On 7 October 2015 in D'Arcy v Myriad Genetics Inc, the High Court of Australia unanimously held that isolated nucleic acids, which encode a naturally occurring human protein, are not patentable inventions. The Court also expressly stated that, for the purposes of patentability, there is no distinction between DNA and cDNA. See our previous discussion of the decision here.
IP Australia has now published their proposed practice in light of the decision and invited comment. Many will be relieved to see that IP Australia proposes restricting the effect of the decision to subject matter directly considered in the case. This is in contrast to the USPTO's response to the corresponding decision of the US Supreme Court inAssociation for Molecular Pathology v. Myriad Genetics, Inc.
IP Australia's position is that the following subject matter is not patent eligible and claims will not be accepted for:
- naturally occurring (human or non-human) nucleic acid sequences encoding polypeptides or functional fragments thereof - either isolated or synthesised
- naturally occurring (human or non-human) coding RNA - either isolated or synthesised.
IP Australia proposes that the following subject matter remains patent eligible
- naturally occurring isolated regulatory DNA (eg, promoters, enhancers, inhibitors, intergenic DNA)

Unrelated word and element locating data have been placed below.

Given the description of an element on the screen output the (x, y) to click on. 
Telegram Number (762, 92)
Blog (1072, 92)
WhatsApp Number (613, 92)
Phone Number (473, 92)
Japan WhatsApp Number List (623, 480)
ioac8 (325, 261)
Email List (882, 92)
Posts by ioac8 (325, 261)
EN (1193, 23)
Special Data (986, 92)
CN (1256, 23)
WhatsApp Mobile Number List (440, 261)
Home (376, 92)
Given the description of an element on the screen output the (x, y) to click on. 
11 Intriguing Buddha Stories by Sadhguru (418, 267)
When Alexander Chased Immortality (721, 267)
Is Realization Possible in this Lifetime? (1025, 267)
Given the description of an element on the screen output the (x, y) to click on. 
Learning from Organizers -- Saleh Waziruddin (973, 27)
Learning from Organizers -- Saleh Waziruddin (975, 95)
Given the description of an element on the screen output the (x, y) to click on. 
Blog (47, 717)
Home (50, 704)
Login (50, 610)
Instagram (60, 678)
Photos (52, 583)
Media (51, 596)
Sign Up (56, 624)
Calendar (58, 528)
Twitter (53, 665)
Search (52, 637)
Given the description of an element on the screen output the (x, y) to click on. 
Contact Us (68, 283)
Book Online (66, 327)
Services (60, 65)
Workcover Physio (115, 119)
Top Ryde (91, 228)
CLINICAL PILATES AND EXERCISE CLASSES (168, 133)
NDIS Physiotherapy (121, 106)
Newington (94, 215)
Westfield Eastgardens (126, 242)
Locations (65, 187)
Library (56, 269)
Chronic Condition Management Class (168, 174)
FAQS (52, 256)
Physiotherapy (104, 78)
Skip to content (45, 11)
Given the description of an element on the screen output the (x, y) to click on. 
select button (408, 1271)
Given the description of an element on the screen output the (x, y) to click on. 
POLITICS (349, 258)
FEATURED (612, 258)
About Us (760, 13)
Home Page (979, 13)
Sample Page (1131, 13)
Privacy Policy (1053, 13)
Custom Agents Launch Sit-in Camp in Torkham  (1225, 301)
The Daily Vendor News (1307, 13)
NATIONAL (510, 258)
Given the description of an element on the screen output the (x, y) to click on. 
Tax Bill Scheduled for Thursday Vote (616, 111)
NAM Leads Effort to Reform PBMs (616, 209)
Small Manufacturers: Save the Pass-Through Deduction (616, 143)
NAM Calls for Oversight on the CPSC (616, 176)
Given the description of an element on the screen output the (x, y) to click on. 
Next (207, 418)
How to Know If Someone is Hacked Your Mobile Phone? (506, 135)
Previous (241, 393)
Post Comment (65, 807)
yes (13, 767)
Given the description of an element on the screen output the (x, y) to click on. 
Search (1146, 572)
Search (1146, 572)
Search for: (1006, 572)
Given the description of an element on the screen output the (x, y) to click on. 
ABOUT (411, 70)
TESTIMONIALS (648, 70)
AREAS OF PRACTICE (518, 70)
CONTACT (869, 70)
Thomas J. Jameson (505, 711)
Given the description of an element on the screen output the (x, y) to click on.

- isolated non-coding (eg, 'junk') DNA
- isolated non-coding RNA (eg, miRNA)
- naturally occurring isolated bacteria
- naturally occurring isolated virus
- isolated polypeptides
- synthesised/modified polypeptides
- isolated polyclonal antibodies
- chemical molecules purified from natural sources (eg, new chemical entities, antibiotics, small molecules)
- isolated cells
- isolated stem cells
- isolated interfering/inhibitory nucleic acids (eg, antisense, ribozymes)
- monoclonal antibodies
- fusion/chimeric nucleic acids
- transgenes comprising naturally occurring gene sequences
- vectors/microorganisms/animals/plants comprising a transgene.
IP Australia invites interested parties to comment on their proposed practice before 30 October 2015.
IP Australia's proposed response to Myriad could change if it receives comments indicating strong support for broader application of the case. Therefore, interested parties wishing to limit the impact of Myriad to the subject matter considered in the case, should respond with legal and other arguments.
In the meantime, IP Australia have advised that granted patents containing nucleic acid sequence claims will not be re-examined unless requested by a third party. Accepted applications containing nucleic acid sequence claims will be placed in abeyance until completion of the public consultation process when they may be reexamined.
Unexamined patent applications with nucleic acid sequence claims will sit in abeyance, as will examined applications on which responses have been filed (unless the deadline is within a month). Applicants facing imminent deadlines for applications containing nucleic acid sequence claims will be required to remove those claims to a divisional application before the deadline. If they do not, the application will lapse.